Data excerpts
- - -

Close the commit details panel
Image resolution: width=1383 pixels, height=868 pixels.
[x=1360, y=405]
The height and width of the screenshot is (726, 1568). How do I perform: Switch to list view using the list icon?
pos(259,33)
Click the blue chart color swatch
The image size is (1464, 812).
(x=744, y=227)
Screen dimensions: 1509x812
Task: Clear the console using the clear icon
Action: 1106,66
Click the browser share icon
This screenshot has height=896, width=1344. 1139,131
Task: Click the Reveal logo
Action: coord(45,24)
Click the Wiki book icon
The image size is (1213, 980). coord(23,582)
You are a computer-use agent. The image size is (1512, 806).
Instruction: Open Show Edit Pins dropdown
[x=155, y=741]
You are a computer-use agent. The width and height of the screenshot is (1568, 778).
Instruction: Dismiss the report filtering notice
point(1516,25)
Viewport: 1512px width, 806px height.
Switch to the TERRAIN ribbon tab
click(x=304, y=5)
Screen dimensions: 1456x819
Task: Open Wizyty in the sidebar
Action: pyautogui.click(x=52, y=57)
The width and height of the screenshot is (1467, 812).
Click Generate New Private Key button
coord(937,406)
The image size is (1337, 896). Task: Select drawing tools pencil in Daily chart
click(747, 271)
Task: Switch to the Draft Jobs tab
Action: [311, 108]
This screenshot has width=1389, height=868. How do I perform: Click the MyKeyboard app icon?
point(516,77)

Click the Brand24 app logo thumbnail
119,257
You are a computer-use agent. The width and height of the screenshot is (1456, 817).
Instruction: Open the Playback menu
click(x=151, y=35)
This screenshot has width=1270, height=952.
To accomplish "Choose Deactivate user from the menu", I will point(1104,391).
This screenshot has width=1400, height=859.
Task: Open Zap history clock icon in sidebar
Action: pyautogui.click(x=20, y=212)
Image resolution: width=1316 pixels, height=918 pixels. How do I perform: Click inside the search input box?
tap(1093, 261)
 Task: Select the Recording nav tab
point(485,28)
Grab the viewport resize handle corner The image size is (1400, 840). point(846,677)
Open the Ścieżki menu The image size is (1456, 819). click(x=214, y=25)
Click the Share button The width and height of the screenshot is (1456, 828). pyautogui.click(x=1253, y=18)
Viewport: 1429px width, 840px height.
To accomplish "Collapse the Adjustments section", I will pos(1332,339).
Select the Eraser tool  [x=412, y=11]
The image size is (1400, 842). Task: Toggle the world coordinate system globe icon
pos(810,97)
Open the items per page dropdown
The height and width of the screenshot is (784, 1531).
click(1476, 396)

- - -

_EXERCISE_
Report the number of lines above containing the word "computer", with no other text.

_EXPECTED OUTPUT_
3